The ability of F tularensis to impair phagocyte function and survive in infected cells is central to its virulence. This intracellular life cycle has been shown to be related to the tightly regulated expression of a series of genes.[29, 30]

In the unique environment of the lung, oxygen-dependent neutrophil killing of wild virulent strains appears to be only partially effective.[31] Shortly after inhalation, Francisella are found inside cells that typically act as cytokine-producing first responders to infection, including airway macrophages and alveolar epithelial cells. Mouse experiments demonstrate lack of production of pro-inflammatory cytokines, including interleukin 12p40 (IL-12p40), TNF, IL-6, and IL-1 alpha. The exact mediators responsible for immunosuppression remain unclear; however, immunomodulatory factors, such as transforming growth factor-beta (TGF-beta) and prostaglandin E2 (PGE2), may be actively involved.

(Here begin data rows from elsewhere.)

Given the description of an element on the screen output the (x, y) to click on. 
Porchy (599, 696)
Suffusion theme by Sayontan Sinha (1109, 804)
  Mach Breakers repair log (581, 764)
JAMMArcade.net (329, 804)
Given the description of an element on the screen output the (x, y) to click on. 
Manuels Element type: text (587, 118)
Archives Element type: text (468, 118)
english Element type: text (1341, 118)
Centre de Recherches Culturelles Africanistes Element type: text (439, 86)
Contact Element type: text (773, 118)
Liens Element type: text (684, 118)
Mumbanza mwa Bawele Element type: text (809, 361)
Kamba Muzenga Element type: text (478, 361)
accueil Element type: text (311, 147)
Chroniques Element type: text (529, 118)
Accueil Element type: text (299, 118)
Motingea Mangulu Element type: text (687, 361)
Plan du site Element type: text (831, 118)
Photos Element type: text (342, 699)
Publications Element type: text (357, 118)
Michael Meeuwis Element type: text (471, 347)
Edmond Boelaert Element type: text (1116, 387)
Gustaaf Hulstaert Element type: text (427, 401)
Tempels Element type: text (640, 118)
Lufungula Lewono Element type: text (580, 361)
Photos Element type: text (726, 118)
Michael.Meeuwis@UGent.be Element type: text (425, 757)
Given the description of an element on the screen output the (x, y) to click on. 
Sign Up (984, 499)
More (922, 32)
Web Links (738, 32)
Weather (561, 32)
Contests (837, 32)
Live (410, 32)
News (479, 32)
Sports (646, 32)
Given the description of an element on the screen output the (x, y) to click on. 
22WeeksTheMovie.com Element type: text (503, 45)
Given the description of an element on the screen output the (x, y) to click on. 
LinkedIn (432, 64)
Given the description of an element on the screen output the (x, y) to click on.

Approximately 48-72 hours postinfection, a number of cytokines and chemokines, such as IFN-gamma and TNF, are upregulated, and levels of proinflammatory mediators, such as RANTES (regulated on activation, normal T cell expressed and secreted), IL-6, and IL-1 beta, are detected. Unfortunately, the lung may contain more than 108 colony-forming units (CFU) of F tularensis, and this upregulation may be too late to prevent death.[13, 32] This late "cytokine storm," similar to that demonstrated in other instances of severe bacterial sepsis, may actually prove harmful to the host, causing capillary leakage, tissue injury, and lethal organ failure.[33, 34]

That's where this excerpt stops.